While AQI was the most prevalent enemy in the Al-Qaim district, there were identifiable non-jihadist insurgent groups in AO Denver that operated under their own banner, and would issue communiques or threats and claim credit for attacks. At times they might cooperate with each other, but remained separate entities in that time period. Almost all their members were Arab Sunnis, as was the populace of western Anbar:

  • 1920 Bde logoThe ‘1920s Revolutionary Brigades’ most easily fit the characterization of an ‘Iraqi nationalist’ group, and many of its members were former military personnel. The name referred to the 1920 Iraqi uprising against the British colonial occupation, and the group formed soon after the US-led invasion in 2003.  Their rhetoric was anti-colonial, anti-occupation, anti-coalition, their stated purpose to rid Iraq of all foreign troops (including Iranian-controlled militias), and revert to an Arab, Sunni-dominated country.  The main distinction between the 1920s Brigades and most other groups in Anbar was the lack of emphasis on jihad and establishing an Islamic ‘caliphate’.  This translated into their tactics and how they fought.  Fighters in the 1920s Brigades were far more likely to take on US troops using direct fire and IEDs, and much less likely to use suicide bombings. In general, they avoided hurting Iraqi civilians and in some instances exhibited a rough-hewn ‘code of conduct’ on the battlefield, such as not beheading captives or defiling bodies. Their main operating areas in western Anbar, however, were mostly north of the Euphrates, between Rawah and Hit, which was further east and outside of 3/2’s battlespace in the Al-Qaim district. 

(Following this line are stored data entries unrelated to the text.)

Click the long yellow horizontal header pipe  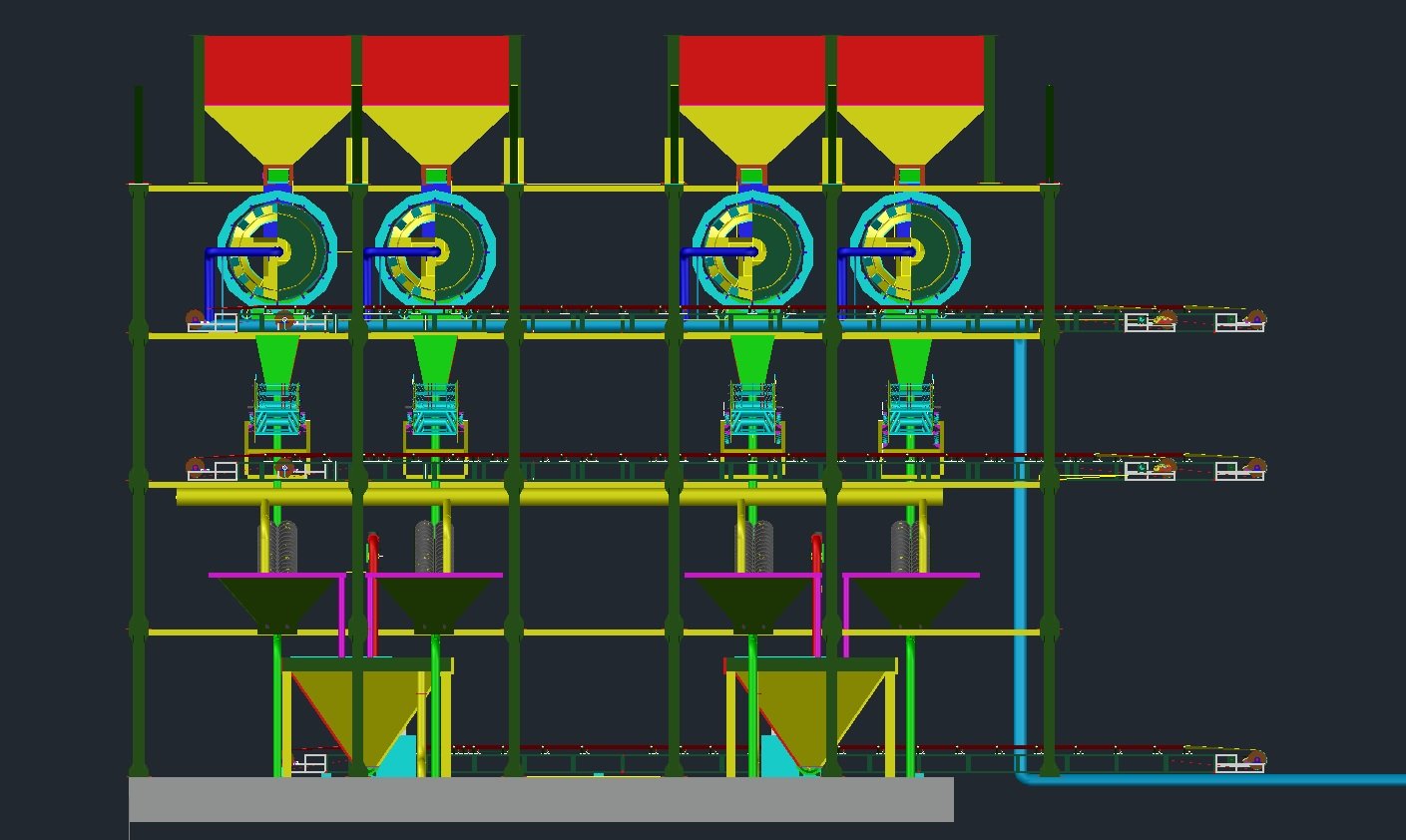point(559,497)
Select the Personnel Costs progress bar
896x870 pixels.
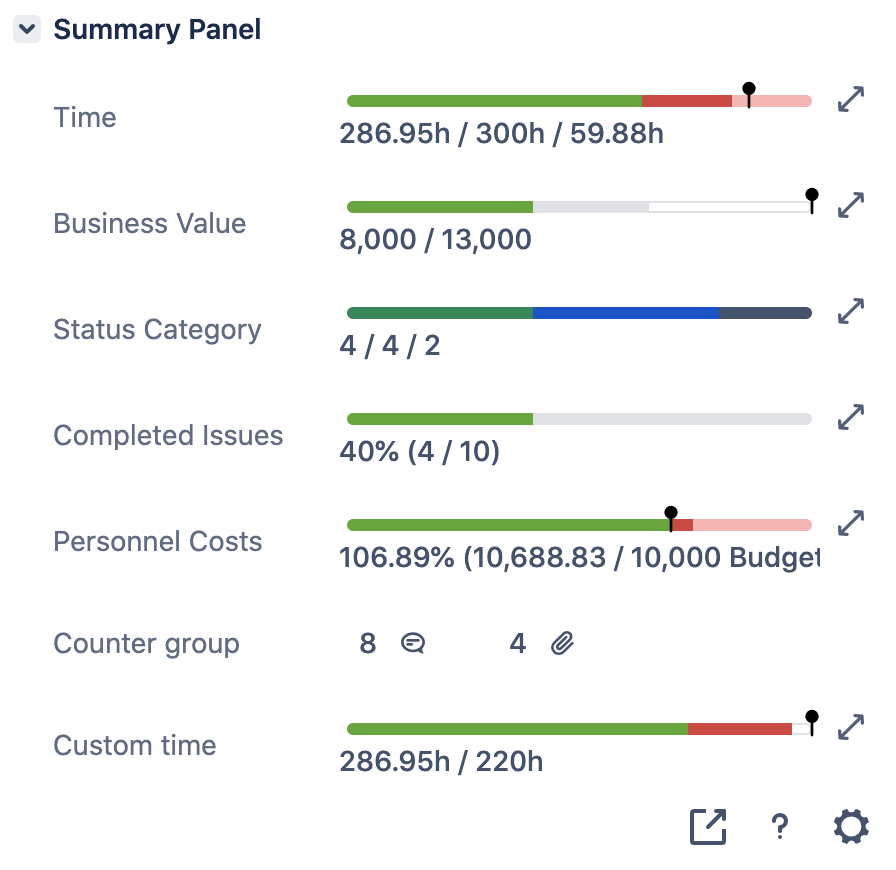point(580,524)
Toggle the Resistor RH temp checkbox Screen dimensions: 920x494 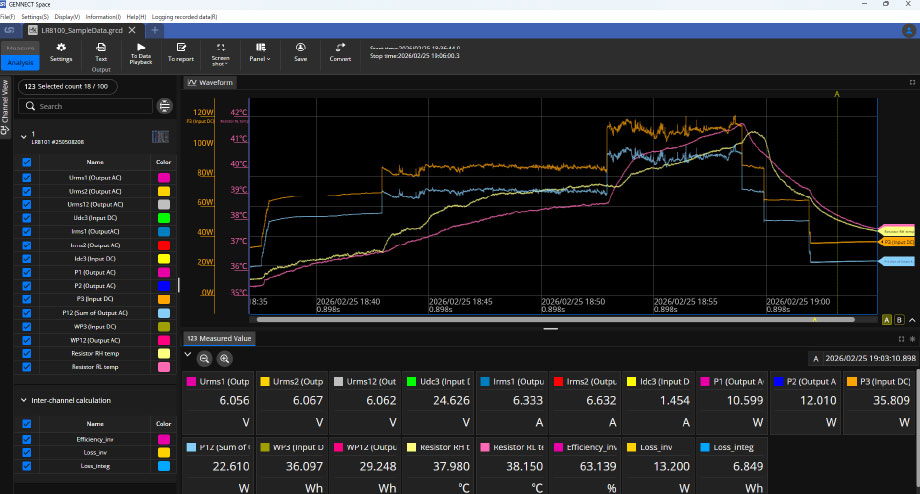point(27,353)
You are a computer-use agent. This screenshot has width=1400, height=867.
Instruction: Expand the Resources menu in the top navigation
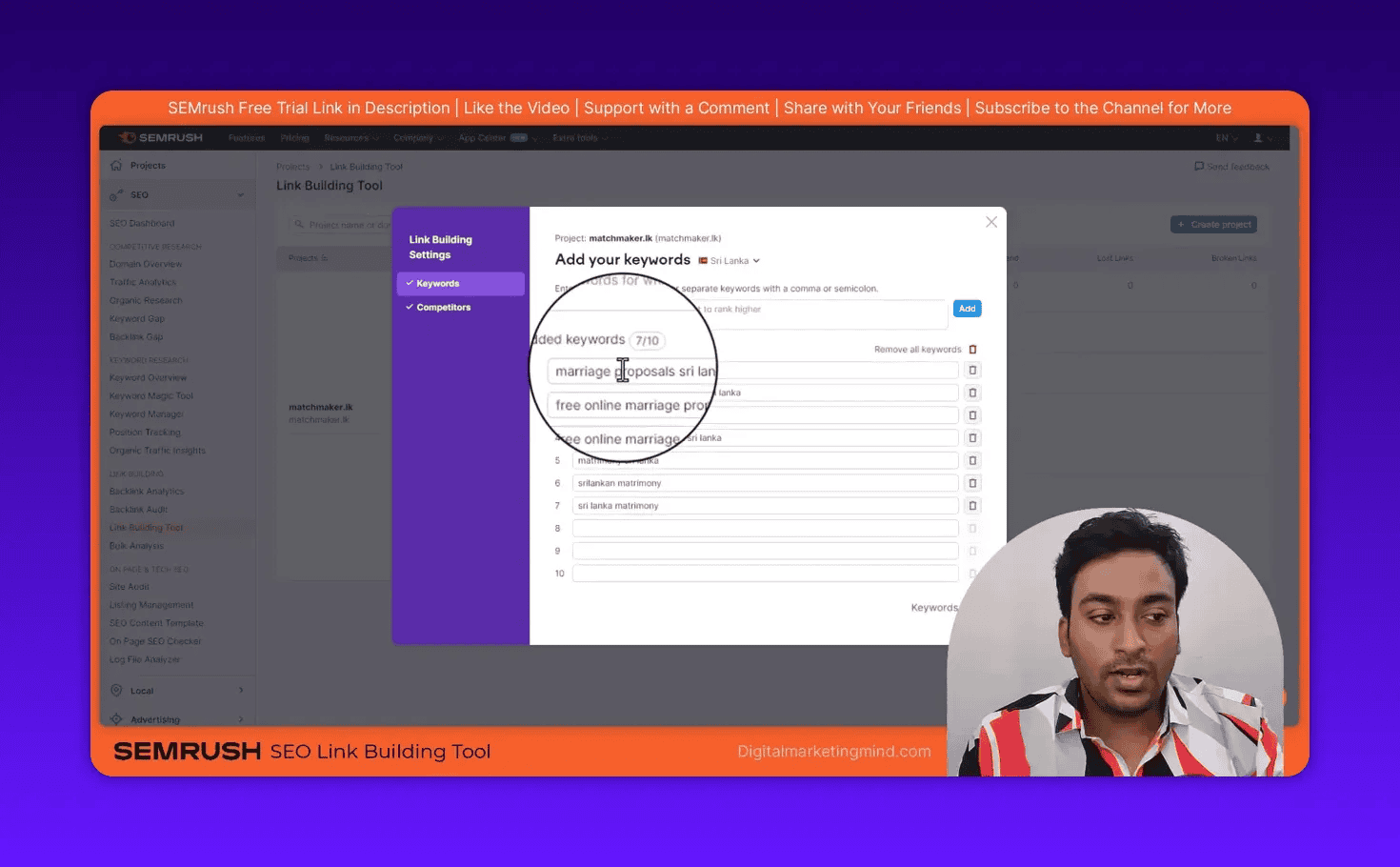tap(351, 137)
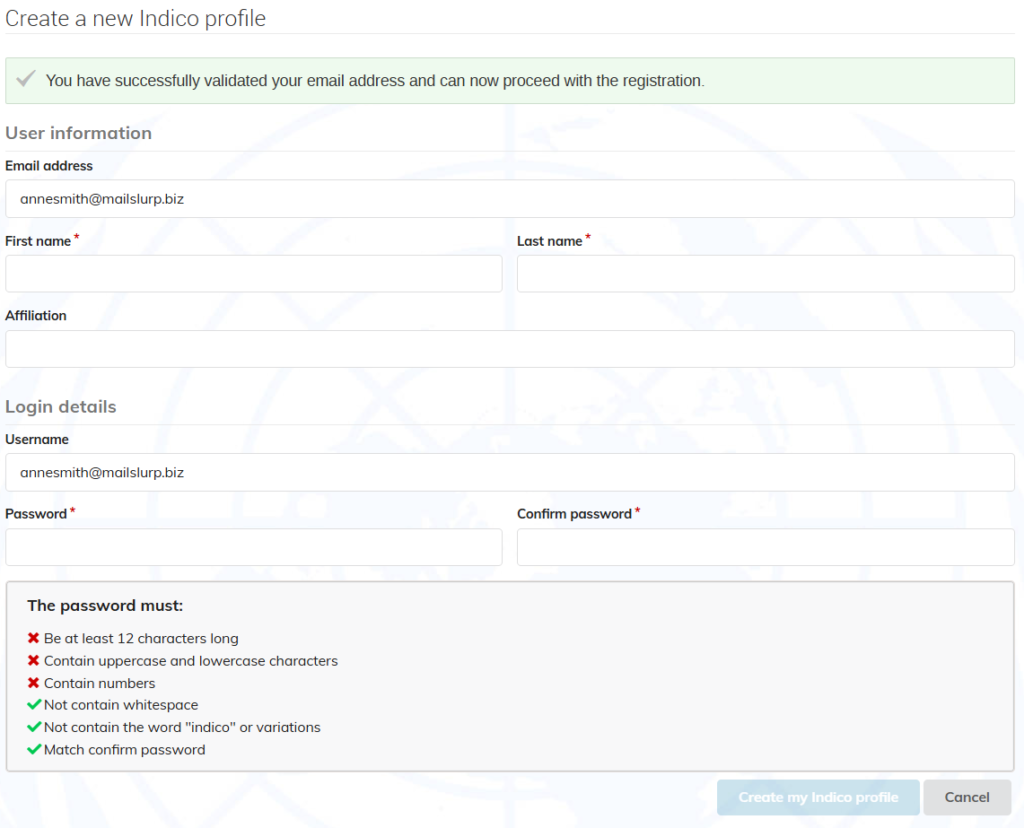Select the Last name text box
The width and height of the screenshot is (1024, 828).
[765, 274]

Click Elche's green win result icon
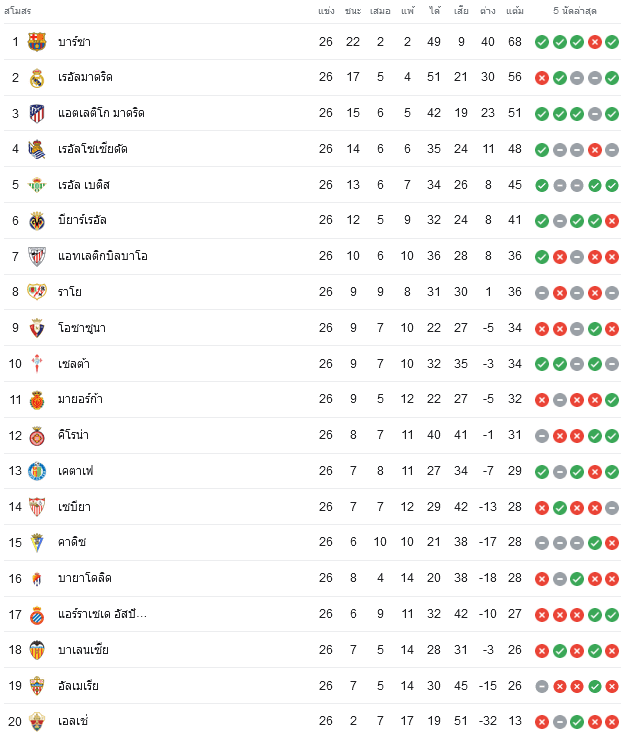(577, 722)
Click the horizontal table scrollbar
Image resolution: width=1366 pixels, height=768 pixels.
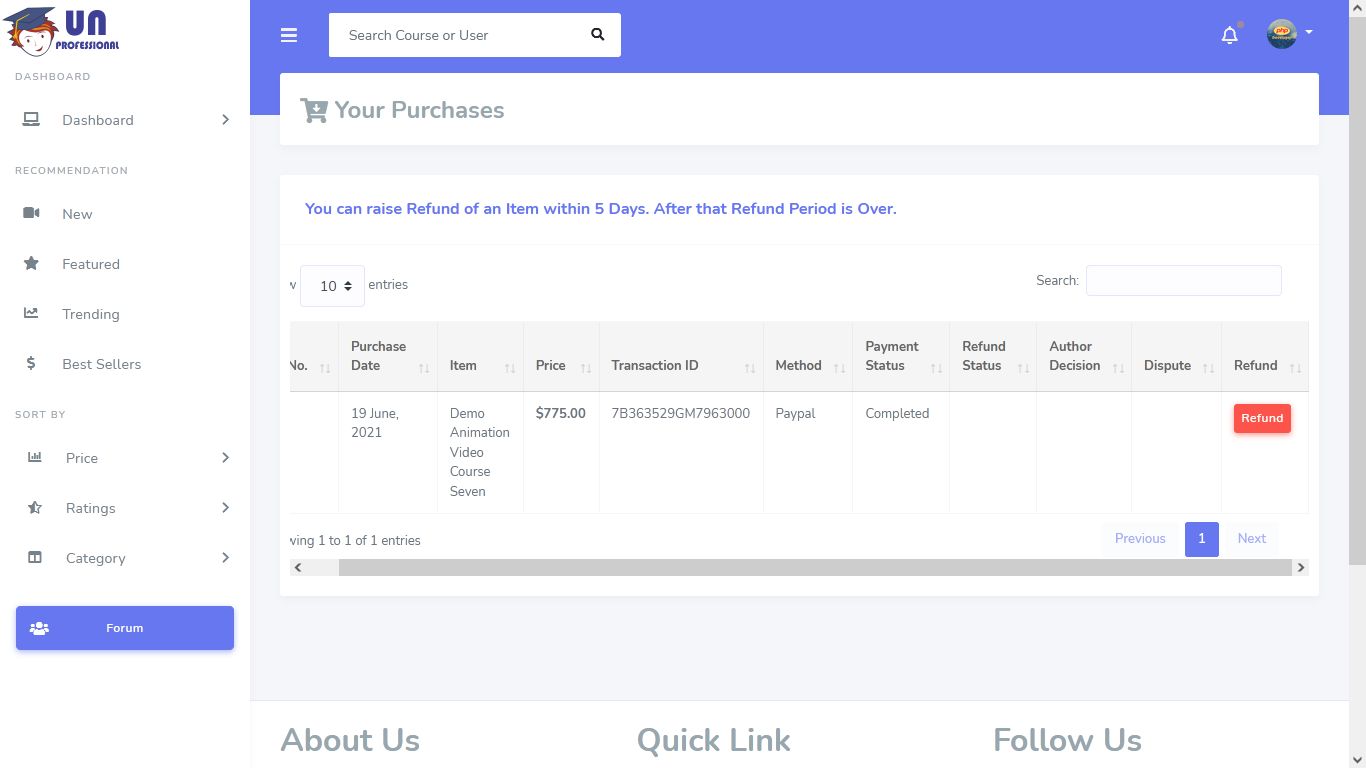814,568
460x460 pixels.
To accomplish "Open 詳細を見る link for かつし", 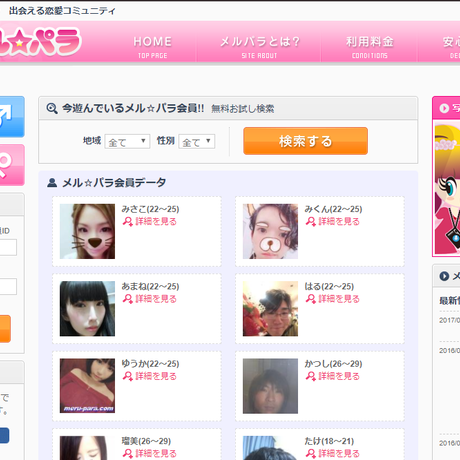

  • IAI logoThe Islamic Army in Iraq (IAI), or Jaysh al-Islami (JAI) was another Iraqi nationalist-oriented group that sprang up soon after 2003. With some estimates crediting IAI with 10,000 members, it was probably the largest Sunni insurgent group in the early part of the war.  Like the 1920s Brigades, IAI aimed at ejecting all foreign forces from Iraq and counted many former military in its ranks.  But as its name implies, IAI’s agenda was more Islamist in nature and up through 2005 cooperated closely with Al-Qaida in Iraq (AQI) and its predecessor groups.  Sheikh Ahmed al-Dabash, one of IAI’s founders, claimed to be “like a brother” to Zarqawi.  By 2006, however, IAI was denouncing Zarqawi’s bloody attacks on fellow Iraqis and began openly fighting against AQI.  In Anbar, IAI mainly operated in and around Fallujah and Ramadi, although some of the tribal fighters that 3/2 encountered further west may have been affiliated with IAI.
  • Iraqi tribal fighters.pngVarious tribal groups (an admittedly imprecise term) also fought against 3/2 and other coalition forces in far western Anbar.  These could be very localized, operating only in a particular village or district, under direction of a minor sheikh. In 2003 and 2004, most of these groups and cells were fighting against US troops, first against the Army’s 3rd Cav and then the Marines, and saw Zarqawi and his foreign fighters as allies against the occupiers. In fact, distinguishing between foreign fighters and local insurgents could be difficult. Clearly, 3/2 Marines were often fighting both foreign and local fighters in the same engagement.  By 2005, however, some of these tribal forces were rebelling against AQI. The most notable of these groups was the “Hamza Brigade”, an armed militia formed by the Albu Mahal tribe in and around Husaybah.